Chasse was one of the 100s of chronically mentally ill on the streets downtown. He died because he ran away from police when he got scared and the police chased him, after catching him reportedly pissing against a wall downtown. A thousand bed facility wouldn’t have changed that circumstance.
A 16 bed facility will fill in 30 minutes, evidently once a week. If it is to include people on county NMI or MHD “holds”, it will just be another temporary drop off site in lieu of something a few miles further away. The police are dropping off dozens of the mentally to PDX hospital ERs every day unharmed. The ill get “held” for a day or two and the county perfunctorily drops the “hold”. There is essentially no civil commitment in Oregon any more, so there really is no point in court hearings or commitment; there is no place to which to commit anyone. That was arranged in Salem State Capitol long ago.
This scenario will likely be the Otis back-story, if it ever comes out.
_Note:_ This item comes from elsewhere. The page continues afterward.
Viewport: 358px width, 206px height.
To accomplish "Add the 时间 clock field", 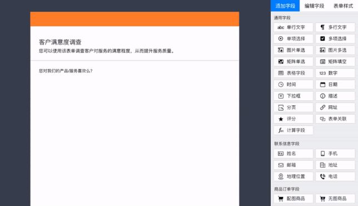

He needed involuntary treatment, but the county and the courts abstained or abnegated. Don’t forget there are potent interest groups totally opposed to involuntary treatment.
The State itself has gradually gotten out of the business of last-option-care for the mentally ill over the past 30 years. As well, the courts abhor involuntary treatment of any kind.
Who’s to blame? Everybody is guilty and innocence at the same time for this return to a sort of medieval intolerance and neglect for the mentally ill. In time, after enough carnage, the populace will awaken, the State will begin building hospitals again 20 miles outside the city limits, civil commitment will reappear, and the pendulum will swing back. Sadly though, the carnage will likely have to include the deaths of innocent citizens without mental illness, as the deaths of the mentally ill have always been ignored.